Start of PROVIDED ENTRIES

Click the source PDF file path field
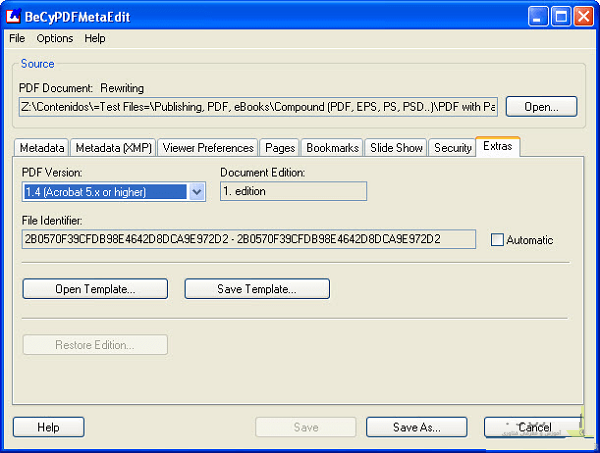The width and height of the screenshot is (600, 453). [x=258, y=107]
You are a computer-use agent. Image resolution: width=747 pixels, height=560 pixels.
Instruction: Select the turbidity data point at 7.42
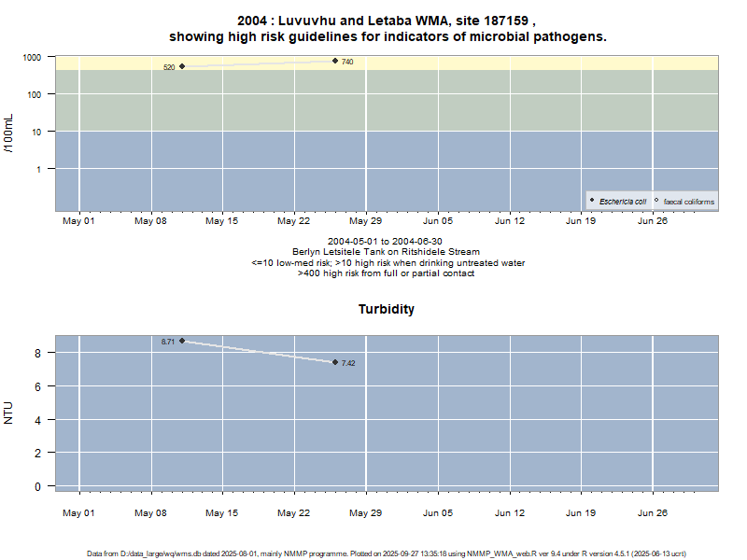[x=335, y=362]
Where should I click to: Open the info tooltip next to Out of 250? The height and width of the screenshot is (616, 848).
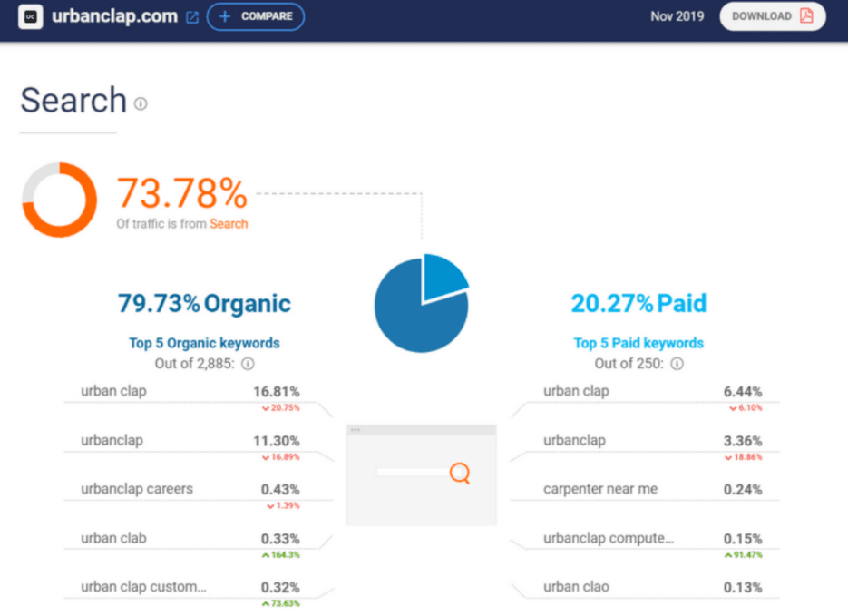[x=677, y=363]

End of PROVIDED ENTRIES

▶ _WHAT YOU NEED TO DO_: Copy out all the data exactly. The images should not appear in the copy.

▶ _EXERCISE SOLUTION_:
Click the source PDF file path field
The width and height of the screenshot is (600, 453). [x=258, y=107]
You are a computer-use agent. Image resolution: width=747 pixels, height=560 pixels.
Instruction: Select the turbidity data point at 7.42
[x=335, y=362]
Where should I click to: Open the info tooltip next to Out of 250? The height and width of the screenshot is (616, 848).
[x=677, y=363]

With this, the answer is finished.